- _Your assignment_:
After locating the line that contains "Select the Garron Branatar cell" in the data below, set down exactly that line and each one after it through the line that contains "Open the Pocket", and nothing more.
────────
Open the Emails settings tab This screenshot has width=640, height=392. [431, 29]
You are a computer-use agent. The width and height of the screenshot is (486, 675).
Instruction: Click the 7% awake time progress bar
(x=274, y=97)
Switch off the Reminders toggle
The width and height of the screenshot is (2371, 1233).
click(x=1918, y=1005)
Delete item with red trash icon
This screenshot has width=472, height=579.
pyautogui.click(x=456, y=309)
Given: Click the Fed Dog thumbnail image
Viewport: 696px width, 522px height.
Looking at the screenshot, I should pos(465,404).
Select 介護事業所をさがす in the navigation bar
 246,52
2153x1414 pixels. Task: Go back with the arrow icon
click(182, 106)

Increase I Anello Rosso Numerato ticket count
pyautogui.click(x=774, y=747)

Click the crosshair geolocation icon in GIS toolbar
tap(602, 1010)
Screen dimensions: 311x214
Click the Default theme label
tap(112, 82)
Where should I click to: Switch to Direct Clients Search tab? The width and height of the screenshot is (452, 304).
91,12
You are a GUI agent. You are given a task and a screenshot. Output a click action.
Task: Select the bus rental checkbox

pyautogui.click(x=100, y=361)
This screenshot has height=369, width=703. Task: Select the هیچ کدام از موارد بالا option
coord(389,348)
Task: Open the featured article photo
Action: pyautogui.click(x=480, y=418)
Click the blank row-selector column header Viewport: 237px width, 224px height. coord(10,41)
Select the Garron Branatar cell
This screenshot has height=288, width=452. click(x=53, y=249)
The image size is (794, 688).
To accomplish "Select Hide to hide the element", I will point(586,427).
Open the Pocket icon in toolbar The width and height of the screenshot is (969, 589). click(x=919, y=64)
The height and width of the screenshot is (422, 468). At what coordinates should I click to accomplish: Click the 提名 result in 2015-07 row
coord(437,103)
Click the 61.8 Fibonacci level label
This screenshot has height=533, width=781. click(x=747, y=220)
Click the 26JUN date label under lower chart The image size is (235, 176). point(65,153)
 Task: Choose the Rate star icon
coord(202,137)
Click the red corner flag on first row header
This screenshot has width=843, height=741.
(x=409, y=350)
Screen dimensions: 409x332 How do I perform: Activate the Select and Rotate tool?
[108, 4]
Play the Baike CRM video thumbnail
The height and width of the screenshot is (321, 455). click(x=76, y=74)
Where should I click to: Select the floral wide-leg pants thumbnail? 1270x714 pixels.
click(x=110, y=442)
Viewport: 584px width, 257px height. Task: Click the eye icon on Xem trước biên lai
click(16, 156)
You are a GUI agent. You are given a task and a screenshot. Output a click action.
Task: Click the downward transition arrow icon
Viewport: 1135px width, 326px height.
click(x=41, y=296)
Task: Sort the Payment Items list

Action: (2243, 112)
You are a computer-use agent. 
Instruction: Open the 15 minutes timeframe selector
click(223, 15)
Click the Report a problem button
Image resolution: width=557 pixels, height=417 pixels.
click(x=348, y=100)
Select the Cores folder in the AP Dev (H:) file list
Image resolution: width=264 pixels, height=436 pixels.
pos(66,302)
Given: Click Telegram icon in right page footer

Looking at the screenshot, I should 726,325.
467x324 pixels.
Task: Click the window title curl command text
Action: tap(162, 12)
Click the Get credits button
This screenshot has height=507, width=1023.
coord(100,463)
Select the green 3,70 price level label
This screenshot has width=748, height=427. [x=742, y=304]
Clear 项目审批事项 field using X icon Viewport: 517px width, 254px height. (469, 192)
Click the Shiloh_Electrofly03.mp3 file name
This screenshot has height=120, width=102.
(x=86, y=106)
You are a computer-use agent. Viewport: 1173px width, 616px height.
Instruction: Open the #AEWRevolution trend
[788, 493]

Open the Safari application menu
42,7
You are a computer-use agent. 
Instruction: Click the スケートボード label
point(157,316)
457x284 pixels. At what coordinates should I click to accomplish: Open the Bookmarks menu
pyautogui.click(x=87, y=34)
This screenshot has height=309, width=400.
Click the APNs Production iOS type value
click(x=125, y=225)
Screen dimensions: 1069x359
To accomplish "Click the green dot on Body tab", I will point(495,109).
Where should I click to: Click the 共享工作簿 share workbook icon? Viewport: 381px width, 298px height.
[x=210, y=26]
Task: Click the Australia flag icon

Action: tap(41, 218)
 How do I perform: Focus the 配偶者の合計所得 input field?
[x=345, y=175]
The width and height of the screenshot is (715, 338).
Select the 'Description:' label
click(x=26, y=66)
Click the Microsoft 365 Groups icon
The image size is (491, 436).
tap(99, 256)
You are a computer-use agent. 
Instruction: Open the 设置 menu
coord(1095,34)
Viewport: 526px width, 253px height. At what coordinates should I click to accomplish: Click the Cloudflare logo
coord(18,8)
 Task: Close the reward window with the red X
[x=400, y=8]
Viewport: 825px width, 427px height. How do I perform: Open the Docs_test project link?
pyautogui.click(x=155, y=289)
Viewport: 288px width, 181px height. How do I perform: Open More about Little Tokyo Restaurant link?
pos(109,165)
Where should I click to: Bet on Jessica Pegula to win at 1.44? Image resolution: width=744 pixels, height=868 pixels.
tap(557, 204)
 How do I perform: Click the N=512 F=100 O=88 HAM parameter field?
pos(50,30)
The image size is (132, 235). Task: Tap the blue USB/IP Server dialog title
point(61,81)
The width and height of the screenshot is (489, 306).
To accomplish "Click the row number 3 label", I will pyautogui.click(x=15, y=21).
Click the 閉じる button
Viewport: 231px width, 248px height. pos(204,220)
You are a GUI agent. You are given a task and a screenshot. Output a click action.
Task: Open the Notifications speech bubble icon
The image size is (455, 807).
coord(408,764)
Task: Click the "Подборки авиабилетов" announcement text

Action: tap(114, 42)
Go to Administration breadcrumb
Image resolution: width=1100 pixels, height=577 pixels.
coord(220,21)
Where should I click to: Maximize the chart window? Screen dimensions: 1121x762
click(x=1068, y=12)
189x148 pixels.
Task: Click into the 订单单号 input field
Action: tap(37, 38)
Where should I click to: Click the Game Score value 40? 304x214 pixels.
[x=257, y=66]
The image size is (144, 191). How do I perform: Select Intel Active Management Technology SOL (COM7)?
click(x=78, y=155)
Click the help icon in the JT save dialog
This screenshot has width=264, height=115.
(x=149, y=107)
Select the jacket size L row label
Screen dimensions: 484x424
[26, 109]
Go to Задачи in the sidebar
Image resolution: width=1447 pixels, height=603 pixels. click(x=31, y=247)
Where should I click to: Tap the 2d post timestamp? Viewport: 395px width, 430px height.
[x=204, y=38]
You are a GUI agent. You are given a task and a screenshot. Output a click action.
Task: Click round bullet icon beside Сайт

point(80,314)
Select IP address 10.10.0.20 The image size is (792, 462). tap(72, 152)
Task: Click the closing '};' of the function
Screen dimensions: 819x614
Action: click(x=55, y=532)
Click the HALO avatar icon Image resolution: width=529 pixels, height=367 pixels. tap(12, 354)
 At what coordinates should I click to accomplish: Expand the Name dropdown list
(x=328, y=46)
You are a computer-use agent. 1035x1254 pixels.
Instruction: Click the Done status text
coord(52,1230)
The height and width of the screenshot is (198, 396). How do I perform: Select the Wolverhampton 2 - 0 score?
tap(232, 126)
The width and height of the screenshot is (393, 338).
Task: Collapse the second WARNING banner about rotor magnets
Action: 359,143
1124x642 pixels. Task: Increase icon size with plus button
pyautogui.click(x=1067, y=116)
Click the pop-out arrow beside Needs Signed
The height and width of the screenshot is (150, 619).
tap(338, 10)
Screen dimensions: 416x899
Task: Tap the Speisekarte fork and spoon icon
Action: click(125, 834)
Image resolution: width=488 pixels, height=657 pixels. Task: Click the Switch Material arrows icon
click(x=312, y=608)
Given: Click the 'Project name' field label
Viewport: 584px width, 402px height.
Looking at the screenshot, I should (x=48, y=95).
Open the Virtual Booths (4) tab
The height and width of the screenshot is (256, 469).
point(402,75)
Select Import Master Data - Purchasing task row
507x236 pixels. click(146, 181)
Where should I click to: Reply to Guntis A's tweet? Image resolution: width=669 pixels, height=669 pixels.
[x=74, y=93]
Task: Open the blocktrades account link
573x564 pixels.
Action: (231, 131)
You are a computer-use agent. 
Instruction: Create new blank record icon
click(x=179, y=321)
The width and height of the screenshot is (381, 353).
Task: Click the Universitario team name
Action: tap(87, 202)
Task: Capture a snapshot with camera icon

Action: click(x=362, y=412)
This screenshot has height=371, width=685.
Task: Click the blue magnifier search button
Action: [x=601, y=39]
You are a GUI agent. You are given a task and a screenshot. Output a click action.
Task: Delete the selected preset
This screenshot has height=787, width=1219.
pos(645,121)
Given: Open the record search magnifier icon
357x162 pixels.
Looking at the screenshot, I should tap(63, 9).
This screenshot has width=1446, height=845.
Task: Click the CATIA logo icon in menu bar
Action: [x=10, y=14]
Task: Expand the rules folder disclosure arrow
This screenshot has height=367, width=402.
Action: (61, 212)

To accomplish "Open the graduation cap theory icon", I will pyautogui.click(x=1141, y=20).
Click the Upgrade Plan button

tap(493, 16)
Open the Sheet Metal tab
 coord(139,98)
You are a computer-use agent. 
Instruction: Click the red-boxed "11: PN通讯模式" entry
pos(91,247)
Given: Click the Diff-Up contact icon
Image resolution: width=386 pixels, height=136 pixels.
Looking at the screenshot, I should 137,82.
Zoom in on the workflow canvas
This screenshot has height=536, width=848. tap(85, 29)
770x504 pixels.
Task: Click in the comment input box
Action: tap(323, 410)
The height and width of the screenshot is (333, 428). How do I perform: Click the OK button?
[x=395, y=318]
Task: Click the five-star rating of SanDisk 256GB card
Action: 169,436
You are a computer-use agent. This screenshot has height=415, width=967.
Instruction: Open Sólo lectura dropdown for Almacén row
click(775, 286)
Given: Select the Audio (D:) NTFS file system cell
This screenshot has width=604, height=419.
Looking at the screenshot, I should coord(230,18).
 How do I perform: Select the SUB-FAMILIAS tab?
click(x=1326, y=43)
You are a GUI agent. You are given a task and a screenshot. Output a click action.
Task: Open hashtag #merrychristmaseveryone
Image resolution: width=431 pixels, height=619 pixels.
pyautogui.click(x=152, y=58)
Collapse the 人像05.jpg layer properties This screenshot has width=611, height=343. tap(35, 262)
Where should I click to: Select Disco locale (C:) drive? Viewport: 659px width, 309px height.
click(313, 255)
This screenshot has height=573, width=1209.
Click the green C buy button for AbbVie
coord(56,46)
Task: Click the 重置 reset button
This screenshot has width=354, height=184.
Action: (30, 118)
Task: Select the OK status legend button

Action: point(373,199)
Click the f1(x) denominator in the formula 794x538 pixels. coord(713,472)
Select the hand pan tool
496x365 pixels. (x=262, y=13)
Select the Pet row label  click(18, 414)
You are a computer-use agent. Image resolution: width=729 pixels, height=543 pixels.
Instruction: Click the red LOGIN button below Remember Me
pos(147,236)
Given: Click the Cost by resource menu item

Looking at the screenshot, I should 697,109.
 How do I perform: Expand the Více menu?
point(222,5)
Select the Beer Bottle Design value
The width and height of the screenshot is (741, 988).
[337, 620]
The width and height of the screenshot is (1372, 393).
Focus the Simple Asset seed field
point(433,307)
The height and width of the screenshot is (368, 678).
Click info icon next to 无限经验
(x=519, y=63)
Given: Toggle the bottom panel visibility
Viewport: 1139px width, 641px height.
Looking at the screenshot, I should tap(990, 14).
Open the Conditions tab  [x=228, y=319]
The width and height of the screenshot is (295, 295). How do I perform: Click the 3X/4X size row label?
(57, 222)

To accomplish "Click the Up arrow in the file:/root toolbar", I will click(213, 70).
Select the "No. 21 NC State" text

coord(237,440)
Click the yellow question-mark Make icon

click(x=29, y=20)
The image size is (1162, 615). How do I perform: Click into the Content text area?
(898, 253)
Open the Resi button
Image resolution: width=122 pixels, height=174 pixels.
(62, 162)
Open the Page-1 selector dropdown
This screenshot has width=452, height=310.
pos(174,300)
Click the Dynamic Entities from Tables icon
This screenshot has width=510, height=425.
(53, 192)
────────
- _Answer space_:
Select the Garron Branatar cell
This screenshot has height=288, width=452. click(x=53, y=249)
The image size is (794, 688).
To accomplish "Select Hide to hide the element", I will point(586,427).
Open the Pocket icon in toolbar The width and height of the screenshot is (969, 589). click(x=919, y=64)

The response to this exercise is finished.